═══ DATA TO USE ═══
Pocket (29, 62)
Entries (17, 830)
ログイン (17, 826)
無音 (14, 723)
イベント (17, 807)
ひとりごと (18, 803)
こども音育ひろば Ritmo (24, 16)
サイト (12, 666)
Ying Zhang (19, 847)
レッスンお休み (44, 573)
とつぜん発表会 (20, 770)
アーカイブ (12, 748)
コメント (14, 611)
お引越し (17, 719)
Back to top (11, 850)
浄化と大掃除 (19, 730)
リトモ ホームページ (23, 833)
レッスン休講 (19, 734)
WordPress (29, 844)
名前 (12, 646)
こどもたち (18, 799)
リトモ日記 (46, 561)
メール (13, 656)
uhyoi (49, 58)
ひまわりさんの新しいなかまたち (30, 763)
═══
═══ DATA TO USE ═══
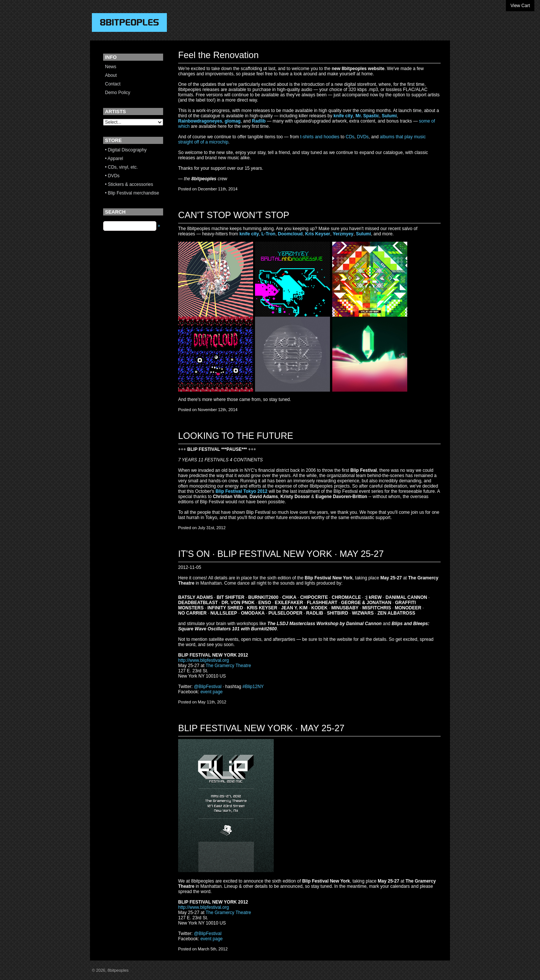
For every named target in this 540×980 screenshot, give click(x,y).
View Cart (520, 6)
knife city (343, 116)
═══
TASK STATEMENT |
Reproduce only the listing lines between the one holding "コメント (14, 611)" and the one holding "uhyoi (49, 58)", inclusive, swapping "お引越し" for "引っ越し" and leaving everything else unchanged.

ANSWER IN FULL |
コメント (14, 611)
引っ越し (17, 719)
Back to top (11, 850)
浄化と大掃除 (19, 730)
リトモ ホームページ (23, 833)
レッスン休講 (19, 734)
WordPress (29, 844)
名前 (12, 646)
こどもたち (18, 799)
リトモ日記 (46, 561)
メール (13, 656)
uhyoi (49, 58)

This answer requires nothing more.